The new report suggests the Chinese government has ambitions beyond merely conducting economic espionage or engaging in cyber-enabled theft. Instead, it appears that the country’s military is trying to pre-position itself to take advantage of America’s vulnerable infrastructure should a conflict break out with the US. This includes attempting to disrupt communication networks should a clash over Taiwan or other regional issues escalate.
According to the Post’s sources, these latest attacks are part of an ongoing campaign that started seven to 10 years ago. These Chinese efforts are a drastic change from the nation’s hacking activities that focused on political and economic espionage in the United States.
The Washington Post also cited a report from cybersecurity firm Recorded Future, which said that the Chinese hackers involved in the Volt Typhoon use standard devices such as internet routers to access targeted systems. This method of attack allows the cyber-soldiers to remain undetected after gaining access to victim machines by establishing covert proxy networks. The attackers also use low-bandwidth techniques to reduce operational costs by avoiding expensive data transfers.
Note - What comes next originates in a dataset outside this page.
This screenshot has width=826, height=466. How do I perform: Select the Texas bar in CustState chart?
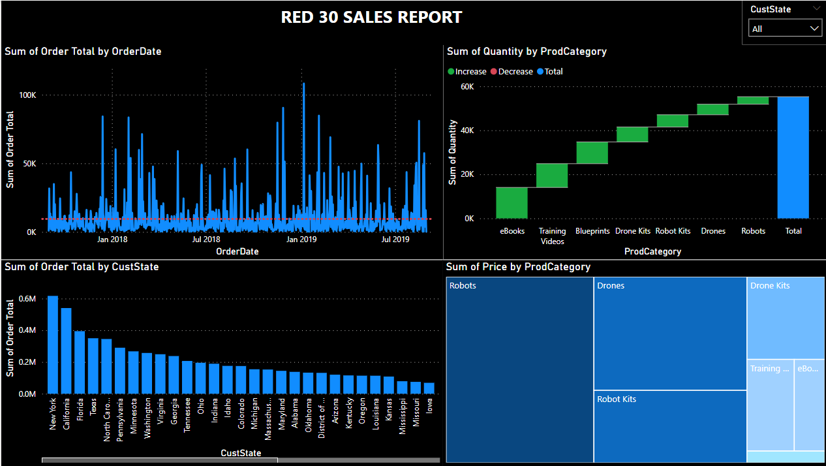(93, 365)
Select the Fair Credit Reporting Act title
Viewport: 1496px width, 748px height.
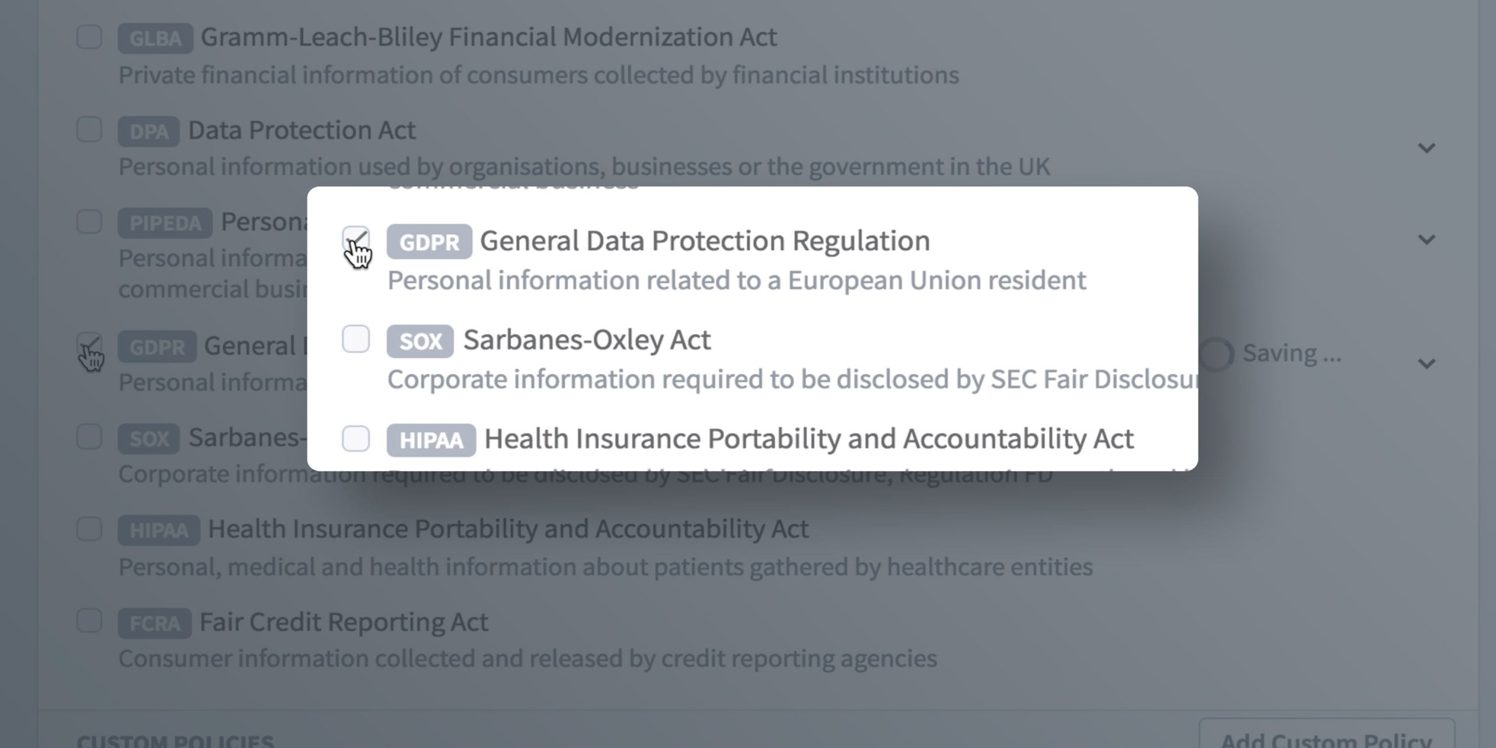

Mandiant, a company that tracks cyberattacks, also observed this trend. The firm’s chief analyst, John Hultquist, said that the attackers prioritize stealth by limiting their time on each machine. This allows them to stay undetected while collecting data or stealing employee credentials. The attacks also target high-bandwidth equipment like internet routers, allowing attackers to access systems remotely via management interfaces on those devices.
A water utility in Hawaii was among the services targeted by the Chinese hackers. This is significant because Hawaii is the home base of the Pacific Fleet, a vital component of America’s ability to operate in Asia if needed. Officials quoted by the Post say the attack is meant to make it difficult for the US to send troops and supplies to the island in the event of a potential clash with China.
The Post’s report indicates that many attacked sites are controlled by private companies, making it harder to track the hackers’ movements. The attacks are reportedly being carried out by groups that may be affiliated with the Ministry of Public Security and other covert agencies.